-------- GIVEN PASSAGE

Our proposed approach can be applicable to domains where reciprocity and exploitation-exploration trade-off is important for generating successful and new/informative recommendations such as

  • Online recruiting systems that try to find suitable matches for its users (job seeker(s) and recruiter(s)). Job seeker(s) often want to explore new and exciting roles/professions that may vary according to the state-of-the-art and recent trends in the industry whereas recruiter(s) may be in continuous search of best eligible candidate(s).

  • Socializing, skill sharing, academic/scientific collaboration are some other domains where exploitation-exploration dilemma can also be resolved with the proposed contextual bandit-based approach while generating reciprocal recommendations. For example, mentor-mentee matching systems could be one such system where often people want to collaborate with people from different fields of work with different skills and expertise for multidisciplinary work.

We can utilize contextual information of the users and their preferences to model the problem of generating reciprocal recommendations in various domains as contextual bandits approach. Recommendation can be an action/arm and reward can be observed if the action is accepted by both the parties. With the proposed SiameseNN-UCB approach, we tried to combine the predictive power of deep neural networks and reinforcement learning which involves learning from the environment to determine an optimal (or nearly optimal) policy for the environment. Our proposed approach can also handle cold start problem as users are not required to provide any input apart from their profile before receiving recommendations and are therefore able to engage with the system right from the start. Empirical evaluation of SiameseNN-UCB conducted on speed dating experiment data set demonstrates its effectiveness. The experimental results demonstrate that SiameseNN-UCB outperforms the state-of-the-art algorithms in terms of several evaluation criteria thus validating the importance of considering exploratory aspects along with the contextual information for generating successful reciprocal recommendations.

----------------
-------- DATASET SECTION

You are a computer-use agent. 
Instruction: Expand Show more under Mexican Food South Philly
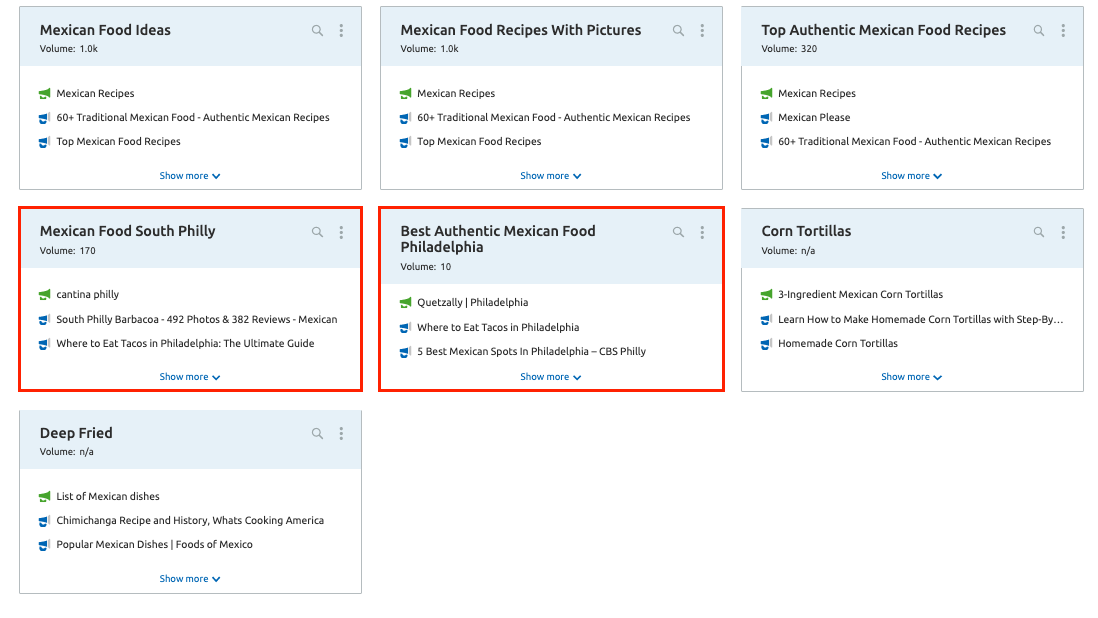point(189,377)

----------------

→ WHAT YOU NEED TO DO
A) Translate this sentence from the passage on reciprocal recommendations into Spanish: "Recommendation can be an action/arm and reward can be observed if the action is accepted by both the parties."
B) Extend the passage on reciprocal recommendations with SiameseNN-UCB, picking up after its final sentence.

→ RESPONSES TO THE TASKS
A) Una recomendación puede ser una acción/brazo, y la recompensa puede observarse si ambas partes aceptan la acción.

B)
The rest of the paper is organized as follows. Section 2 covers related work with focus on RRS and contextual-bandit problem. In Section 3, we present basic concepts followed by our proposed approach for the generation of reciprocal recommendations in Section 4. Section 5 describes dataset, implementation and experimental results. Section 6 concludes the paper followed by

references.

2 Related work

In this section, we first discuss Reciprocal Recommender Systems and the classic methods proposed by researchers to solve it, then we introduce how recommender systems use Contextual-bandit based methods to achieve the exploitation-exploration balance.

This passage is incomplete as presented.